Why you need continuous experiments

In a previous post, I talked about conditioned experiments: unless you’re dealing with really huge sample sizes, you need to assign treatments based on all known variation in the backgrounds of the experiment participants. When we’re dealing with humans, traditional approaches to conditioning fall far short of what we need. That’s why Aampe provides automated conditioned treatment assignment based on whatever data you’re able to bring to the table. Conditioned experiments give you results you can trust.

In another post, I talked about connected experiments: the results of any individual experiment matter far less than our ability to use those results to make better business decisions. That’s why Aampe creates per-participant indices that track each customer propensity to react to each treatment over time.

This post is about using treatment response indices from well-conditioned experiments to create a continuous cycle of experiments. The difficulty of integrating experimentation into a business has relatively little to do with the design and analysis of the experiments themselves. It’s true that if you run a poorly-designed experiment your results will be garbage, and that if you poorly analyze data from a well-designed experiment, your results will still be garbage, but even if you run a perfectly designed experiment and get results that you’d bet your life on...what do you do next? The hardest part of running a data-driven business is knowing what to do with results when you get them.

Experiment with the things that matter most

Back in 2009, Google's visual design lead Douglas Bowman quit over the company’s use of experimentation to make decisions. Bowman didn’t disagree with the use of experiments in general. He objected to the specific ways experiments were being applied. He wrote:

Yes, it’s true that a team at Google couldn’t decide between two blues, so they’re testing 41 shades between each blue to see which one performs better. I had a recent debate over whether a border should be 3, 4 or 5 pixels wide, and was asked to prove my case. I can’t operate in an environment like that. I’ve grown tired of debating such minuscule design decisions. There are more exciting design problems in this world to tackle.

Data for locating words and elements
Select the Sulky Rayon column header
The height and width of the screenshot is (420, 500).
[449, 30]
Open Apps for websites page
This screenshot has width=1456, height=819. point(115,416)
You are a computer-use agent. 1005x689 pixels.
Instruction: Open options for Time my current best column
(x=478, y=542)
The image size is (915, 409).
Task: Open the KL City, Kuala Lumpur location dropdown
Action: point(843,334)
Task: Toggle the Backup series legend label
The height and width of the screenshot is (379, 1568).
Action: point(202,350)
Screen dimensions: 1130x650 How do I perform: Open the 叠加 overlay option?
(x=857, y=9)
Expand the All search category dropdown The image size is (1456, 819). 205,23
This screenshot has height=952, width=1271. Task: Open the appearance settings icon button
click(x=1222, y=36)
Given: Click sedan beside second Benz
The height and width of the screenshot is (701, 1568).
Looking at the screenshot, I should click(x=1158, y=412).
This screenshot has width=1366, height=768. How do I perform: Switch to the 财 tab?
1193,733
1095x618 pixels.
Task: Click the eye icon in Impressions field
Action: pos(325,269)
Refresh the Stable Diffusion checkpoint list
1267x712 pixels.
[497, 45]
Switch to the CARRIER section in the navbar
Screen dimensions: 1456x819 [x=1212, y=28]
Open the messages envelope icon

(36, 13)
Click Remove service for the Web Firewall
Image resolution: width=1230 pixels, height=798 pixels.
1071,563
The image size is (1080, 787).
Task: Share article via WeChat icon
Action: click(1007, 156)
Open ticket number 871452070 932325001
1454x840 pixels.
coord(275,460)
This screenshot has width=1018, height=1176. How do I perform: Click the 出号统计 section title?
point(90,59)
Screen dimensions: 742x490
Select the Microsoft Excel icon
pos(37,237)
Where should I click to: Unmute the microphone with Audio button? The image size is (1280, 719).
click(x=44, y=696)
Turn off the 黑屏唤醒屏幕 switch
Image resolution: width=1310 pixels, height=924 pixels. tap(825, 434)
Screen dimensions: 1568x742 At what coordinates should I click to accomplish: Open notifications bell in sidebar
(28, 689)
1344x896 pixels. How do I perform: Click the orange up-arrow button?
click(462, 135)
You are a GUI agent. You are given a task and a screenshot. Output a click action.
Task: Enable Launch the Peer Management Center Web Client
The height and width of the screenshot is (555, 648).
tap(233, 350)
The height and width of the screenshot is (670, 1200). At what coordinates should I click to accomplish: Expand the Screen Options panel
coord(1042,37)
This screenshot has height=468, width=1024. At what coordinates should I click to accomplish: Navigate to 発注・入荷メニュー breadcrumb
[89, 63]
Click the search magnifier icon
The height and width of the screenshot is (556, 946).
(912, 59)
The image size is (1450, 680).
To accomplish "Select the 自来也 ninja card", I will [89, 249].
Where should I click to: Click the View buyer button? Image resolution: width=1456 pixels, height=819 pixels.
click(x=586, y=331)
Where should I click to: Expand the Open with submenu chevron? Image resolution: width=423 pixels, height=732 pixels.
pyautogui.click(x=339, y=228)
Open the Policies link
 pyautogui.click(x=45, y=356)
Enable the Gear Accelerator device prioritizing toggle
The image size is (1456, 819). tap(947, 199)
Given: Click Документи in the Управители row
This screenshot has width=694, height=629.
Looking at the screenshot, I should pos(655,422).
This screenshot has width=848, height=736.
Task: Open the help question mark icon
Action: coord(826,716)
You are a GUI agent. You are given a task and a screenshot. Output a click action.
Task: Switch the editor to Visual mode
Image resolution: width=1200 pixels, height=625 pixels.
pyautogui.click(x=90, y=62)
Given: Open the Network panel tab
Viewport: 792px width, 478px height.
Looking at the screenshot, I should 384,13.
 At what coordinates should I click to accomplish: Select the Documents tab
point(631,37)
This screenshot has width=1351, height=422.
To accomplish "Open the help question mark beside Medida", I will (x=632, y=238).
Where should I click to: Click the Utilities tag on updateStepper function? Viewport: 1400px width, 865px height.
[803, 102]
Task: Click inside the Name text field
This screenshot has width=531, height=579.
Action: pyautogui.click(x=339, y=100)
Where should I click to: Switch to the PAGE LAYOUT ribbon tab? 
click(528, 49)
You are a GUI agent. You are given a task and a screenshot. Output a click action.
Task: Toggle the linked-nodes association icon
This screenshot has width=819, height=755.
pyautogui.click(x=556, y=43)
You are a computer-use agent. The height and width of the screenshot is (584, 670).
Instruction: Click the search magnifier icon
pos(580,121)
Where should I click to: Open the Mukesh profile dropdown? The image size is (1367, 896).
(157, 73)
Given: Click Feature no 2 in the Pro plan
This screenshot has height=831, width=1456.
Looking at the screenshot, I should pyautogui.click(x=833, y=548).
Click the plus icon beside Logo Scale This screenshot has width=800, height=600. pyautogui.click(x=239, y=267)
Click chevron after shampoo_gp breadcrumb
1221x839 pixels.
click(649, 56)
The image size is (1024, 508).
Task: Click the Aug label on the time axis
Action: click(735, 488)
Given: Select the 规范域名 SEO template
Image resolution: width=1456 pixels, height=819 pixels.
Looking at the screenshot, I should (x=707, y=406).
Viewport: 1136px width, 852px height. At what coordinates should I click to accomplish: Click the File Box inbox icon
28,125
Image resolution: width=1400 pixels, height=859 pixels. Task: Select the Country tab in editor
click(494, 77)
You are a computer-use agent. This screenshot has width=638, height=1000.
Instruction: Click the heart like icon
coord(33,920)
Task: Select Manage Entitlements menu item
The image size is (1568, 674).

- [GOALS]:
**1)** In the post on continuous experiments, what year did Google's visual design lead Douglas Bowman quit?
**2)** Reproduce the stretch of the records from their start through the line that contains "Looking at the screenshot, I should click(x=1158, y=412).", including that line.
The text and the records have no connection to each other.

- [TASK RESPONSES]:
**1)** 2009

**2)**
Select the Sulky Rayon column header
The height and width of the screenshot is (420, 500).
[449, 30]
Open Apps for websites page
This screenshot has width=1456, height=819. point(115,416)
You are a computer-use agent. 1005x689 pixels.
Instruction: Open options for Time my current best column
(x=478, y=542)
The image size is (915, 409).
Task: Open the KL City, Kuala Lumpur location dropdown
Action: point(843,334)
Task: Toggle the Backup series legend label
The height and width of the screenshot is (379, 1568).
Action: point(202,350)
Screen dimensions: 1130x650 How do I perform: Open the 叠加 overlay option?
(x=857, y=9)
Expand the All search category dropdown The image size is (1456, 819). 205,23
This screenshot has height=952, width=1271. Task: Open the appearance settings icon button
click(x=1222, y=36)
Given: Click sedan beside second Benz
The height and width of the screenshot is (701, 1568).
Looking at the screenshot, I should click(x=1158, y=412).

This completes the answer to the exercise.